Sulla gestione della Fao queste attitudini fondamentali paiono esercitare un peso devastante: siccome la prima funzione dell’organismo consisterebbe nel fedele aggiornamento delle statistiche agricole mondiali non è difficile percepire le conseguenze della preminenza, in consiglio di amministrazione, di soci che pretendono che nessuno sappia esattamente di quanto cibo disponga il proprio cittadino medio, che la propria produzione vogliono vantare con orgoglio (e senza controlli), e negare, categoricamente, le importazioni.
Il risultato di pressioni e espediente per appagare i desiderata dei nuovi padroni pare trasparire dalla contabilità dei cereali (riso + grano + mais + specie minori) per l’Asia, senza dubbio il più rilevante, per gli equilibri planetari, di tutti i dati di un annuario Fao. Ebbene, se nel triennio 2007-2009 l’organismo attribuiva al continente una produzione annua totale di 972, 8 milioni di tonnellate, la somma, alla calcolatrice, dei dati nazionali da cui si presume ricavato il totale porta a un totale di 925,9, con una differenza di 46,9 milioni di tonnellate. L’errore di un computo annuale? Singolarmente la differenza si ripete, negli anni successivi crescendo, progressivamente, fino di 52,4 (1095,2 – 1042,8) che l’organismo registra nel triennio 2011-2013.

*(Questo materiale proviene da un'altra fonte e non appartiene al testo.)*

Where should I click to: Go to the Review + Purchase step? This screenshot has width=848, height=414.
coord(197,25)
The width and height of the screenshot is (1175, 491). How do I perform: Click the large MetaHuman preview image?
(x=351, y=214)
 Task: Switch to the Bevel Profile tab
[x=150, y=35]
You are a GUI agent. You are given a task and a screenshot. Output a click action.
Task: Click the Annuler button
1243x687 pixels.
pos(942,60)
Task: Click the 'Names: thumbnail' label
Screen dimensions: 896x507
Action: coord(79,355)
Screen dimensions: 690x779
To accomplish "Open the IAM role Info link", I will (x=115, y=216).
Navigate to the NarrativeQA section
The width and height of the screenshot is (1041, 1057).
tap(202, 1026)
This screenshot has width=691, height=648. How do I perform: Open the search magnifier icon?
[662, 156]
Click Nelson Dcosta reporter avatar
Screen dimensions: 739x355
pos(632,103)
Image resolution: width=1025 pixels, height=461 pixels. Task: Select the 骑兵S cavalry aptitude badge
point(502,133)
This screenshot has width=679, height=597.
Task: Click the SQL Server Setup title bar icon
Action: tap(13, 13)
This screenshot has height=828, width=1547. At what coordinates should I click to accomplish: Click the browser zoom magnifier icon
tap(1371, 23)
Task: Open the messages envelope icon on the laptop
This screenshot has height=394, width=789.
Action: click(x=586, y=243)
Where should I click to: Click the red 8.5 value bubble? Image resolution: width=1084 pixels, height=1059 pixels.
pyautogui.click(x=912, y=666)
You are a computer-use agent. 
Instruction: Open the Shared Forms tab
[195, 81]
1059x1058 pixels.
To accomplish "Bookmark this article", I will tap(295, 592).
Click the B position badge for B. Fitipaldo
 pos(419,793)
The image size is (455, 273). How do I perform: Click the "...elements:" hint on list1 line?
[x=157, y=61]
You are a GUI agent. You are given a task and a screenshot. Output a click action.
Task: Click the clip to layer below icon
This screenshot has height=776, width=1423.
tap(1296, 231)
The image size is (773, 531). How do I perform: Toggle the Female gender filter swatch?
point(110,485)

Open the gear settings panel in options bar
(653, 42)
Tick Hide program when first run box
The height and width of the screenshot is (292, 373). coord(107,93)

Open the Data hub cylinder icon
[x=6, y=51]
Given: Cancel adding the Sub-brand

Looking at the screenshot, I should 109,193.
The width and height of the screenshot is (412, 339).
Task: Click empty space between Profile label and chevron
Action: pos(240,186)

Esiste un accordo, paiono suggerire le cifre, tra nuovi padroni e alti funzionari preposti alla statistica (pura simpatia, legami nazionali, cortesie generosamente ricambiate?) per occultare importazioni asiatiche per 50 milioni di tonnellate, equivalenti all’intera produzione del Canada, uno dei grandi esportatori planetari, dirette dove, come avveniva in Unione Sovietica negli anni ’80, per scongiurare rivolte popolari, si importavano quantità il cui valore in oro corrispondeva a 20 tonnellate (in lingotti consegnati in Svizzera).
Se un accordo è stato assunto, dai soci “di riferimento” del sodalizio, per il dato più rilevante dell’economia agricola mondiale, qualunque persona ragionevole può immaginare che per falsificazioni minori sia sufficiente una colazione di lavoro, facendo scivolare, tra gli ultimi convenevoli, una pannocchietta d’oro nella mano del commensale (una cortesia comune tra i grandi traders), e la girandola di orzo, carne, pesce e lana prende a ruotare arrestandosi all’oggetto e al numero che richieda il postulante.
Perché, è la regola di tutti gli organismi internazionali, ove non sussista un accordo politico che attribuisca tutti i poteri a un comitato di suprema competenza e prestigio, gli alti funzionari si convertono in merce di scambio. Se la Russia concede alla Cina un direttore generale in cambio di due vice in posizioni di suo interesse, chi dipenda da quel direttore, o da quei due vice, capirà immediatamente di essere suddito sovietico, o cinese, e che la sola cosa che gli si chiederà, condizione di vita e lavoro, sarà la più assoluta fedeltà.

 
Una prova? La stampa, in queste circostanze sempre scrupolosa, propone, con frequenza crescente, la notizia dell’incontro di un alto funzionario Fao con un gastronomo famoso per la ricetta di rifondazione dell’agricoltura planetaria, o la presidentessa di un movimento mondiale di stregoneria agraria. Chi sia pervenuto, superando scoglie e tempeste, a una direzione generale tra i colli cari a Romolo e a Caligola, ne può essere, legittimamente orgoglioso, ma se il nostro funzionario prodigio ha studiato a Harvard falsificare dati per ordine di un lustrastivali di Putin può risultare avvilente: invita la maga di moda per proclamare, nella successiva conferenza-stampa che l’incontro ha partorito il piano infallibile per la palingenesi dell’agricoltura mondiale, i giornalisti trascrivono, unanimi, inghiottendo pasticcini e deglutendoli con Champagne, che aiuterà anche il nostro funzionario top a dimenticare gli stivali di Putin.